David Graeber fue antropólogo y activista. Alcanzó gran notoriedad, además de por sus publicaciones, por ser despedido de Yale en 2005 (mejor dicho: no le renovaron el contrato, pero todo fue bastante turbio y parece apuntar al hecho de que Graeber apoyaba al sindicato de estudiantes de postgrado de la universidad) y fue uno de los impulsores del movimiento Occupy Wall Street. El gran mérito de este ensayo, nos parece, es que aborda sin complejos la perspectiva anarquista para alguien que no la conoce y le explica sus principales puntos, así como trata de derribar los mitos comunes a los que se enfrenta una corriente de pensamiento, en general, bastante denostada.

La introducción «¿Por qué hay tan pocos anarquistas en la academia?» trata un tema algo evidente: si hay tantos sociólogos, antropólogos, filósofos e investigadores de ciencias sociales marxistas, ¿cómo es que hay tan pocos anarquistas? En parte, la respuesta recorre la distinta concepción de las ideología que tienen uno y otro. El marxismo responde a la obra de Marx; y de ahí surgen concepciones distintas en función de las aportaciones de uno u otro autor. «Las escuelas marxistas poseen autores. Así como el marxismo surgió de la mente de Marx, del mismo modo tenemos leninistas, maoístas, trotskistas, gramscianos, althusserianos… (Nótese que la lista está encabezada por jefes de Estado y desciende gradualmente hasta llegar a los profesores franceses). (…) Las ideas de Foucault, como las de Trotsky, nunca son tratadas como un producto directo de un cierto medio intelectual, resultado de conversaciones interminables y de discusiones en las que participan cientos de personas, sino como el producto del genio de un solo individuo o, muy ocasionalmente, de una mujer.» (p. 15)
En cambio, las escuelas anarquistas (anarcosindicalista, anarcocomunista, insurreccionalista, cooperativista…) no le deben el nombre a una persona, sino al tipo de práctica («o, más a menudo, a un principio organizacional») que las define.
Así los anarquistas consideran que cuestiones como «¿son los campesinos una clase potencialmente revolucionaria?» es algo que deben decidir los propios campesinos. ¿Cuál es la naturaleza de la forma mercancía?
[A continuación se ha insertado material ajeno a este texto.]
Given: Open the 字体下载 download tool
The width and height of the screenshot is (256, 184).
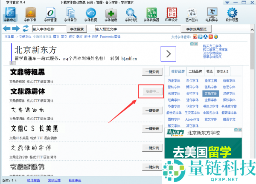Looking at the screenshot, I should (x=30, y=14).
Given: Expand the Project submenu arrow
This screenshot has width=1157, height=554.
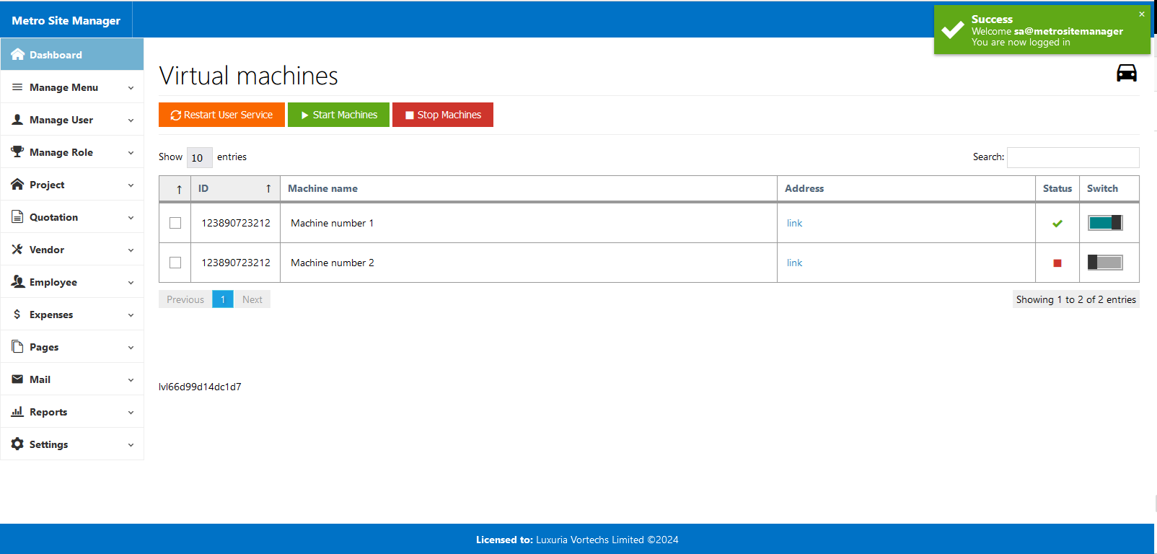Looking at the screenshot, I should point(131,185).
En lugar de ello, discuten sobre cuál es la forma verdadera mente democrática de organizar una asamblea y en qué momento la organización deja de ser enriquecedora y coarta la libertad individual. (p. 16)
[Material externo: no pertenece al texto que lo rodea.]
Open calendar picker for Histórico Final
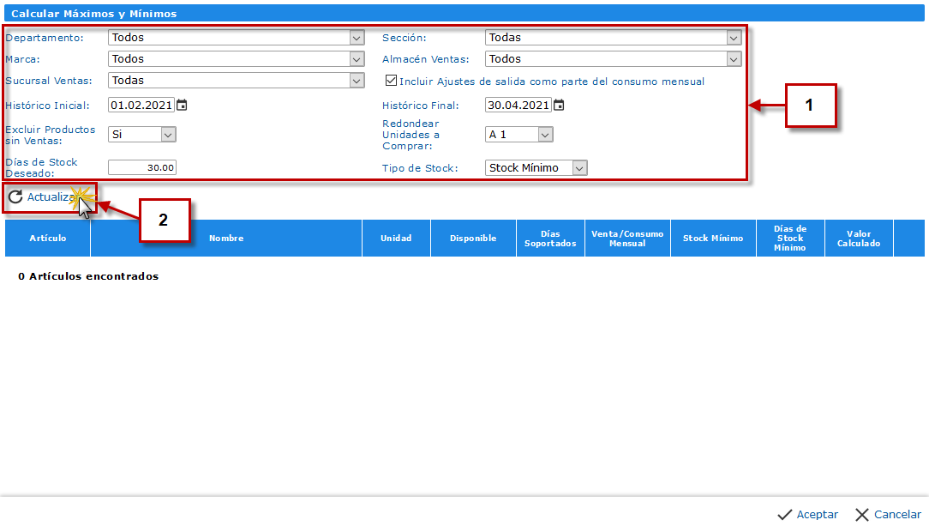pyautogui.click(x=559, y=106)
Ésa es parte de la respuesta: el anarquismo no sólo no tiene una teoría elevada sobre la que disertar y escribir libros: el anarquismo se practica; «insiste, antes que nada, en que los medios deben ser acordes con los fines; no puede generarse libertad a través de medios autoritarios. De hecho, y en la medida de lo posible, uno debe anticipar la sociedad que desea crear en sus relaciones con sus amigos y compañeros.» (p. 17)
Contra la política (un pequeño manifiesto)
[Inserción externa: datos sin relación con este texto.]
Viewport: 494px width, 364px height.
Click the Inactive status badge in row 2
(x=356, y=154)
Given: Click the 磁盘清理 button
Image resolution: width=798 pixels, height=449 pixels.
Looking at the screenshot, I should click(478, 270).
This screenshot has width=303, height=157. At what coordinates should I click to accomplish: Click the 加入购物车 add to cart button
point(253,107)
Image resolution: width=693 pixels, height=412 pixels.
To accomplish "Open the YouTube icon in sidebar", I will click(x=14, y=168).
La noción de «política» presupone un Estado o aparato de gobierno que impone su voluntad a los demás. La «política» es la negación de lo político; la política está al servicio de alguna forma de élite, que afirma conocer mejor que los demás como deben manejarse los asuntos públicos. La participación en los debates políticos lo único que puede conseguir es reducir el daño causado, dado que la política es contraria a la idea de que la gente administre sus propios asuntos.
Así que, en este caso, la pregunta es la siguiente: ¿qué tipo de teoría social puede ser realmente de interés para quienes intentamos crear un mundo en el cual la gente sea libre para administrar sus propios asuntos? (p. 21)
El libro está lleno de estos pequeños manifiestos que, más que manifiestos en sí, se convierten en pequeñas píldoras que plantean la postura anarquista y contribuyen, cuanto menos, a hacernos reflexionar sobre nuestra propia postura.
Y la segunda propuesta de Graeber (tras otro manifiesto, en este caso contra el antiutopismo) es la idea de que deba haber una vanguardia que allane el camino a la sociedad para llegar a determinado punto. «El rol de los intelectuales no es, definitivamente, el de formar una élite que pueda desarrollar los análisis estratégicos adecuados y dirigir luego a las masas para que los sigan.» (p. 23) Ahí es donde entra la antropología, y lo hace por dos motivos: el primero, porque la mayoría de comunidades «basadas en el autogobierno y en economías fuera del mercado capitalista que existen en la actualidad» han sido estudiadas por antropólogos; y el segundo, porque el papel de la etnografía no es otro que el de observar «tratando de extraer la lógica simbólica, moral o pragmática que subyace en sus acciones, se intenta encontrar el sentido de los hábitos y de las acciones de un grupo, un sentido del que el propio grupo muchas veces no es completamente consciente». Ése puede ser el papel de la antropología en el camino hacia el anarquismo y el motivo por el cual el libro se titula «Fragmentos de una antropología anarquista».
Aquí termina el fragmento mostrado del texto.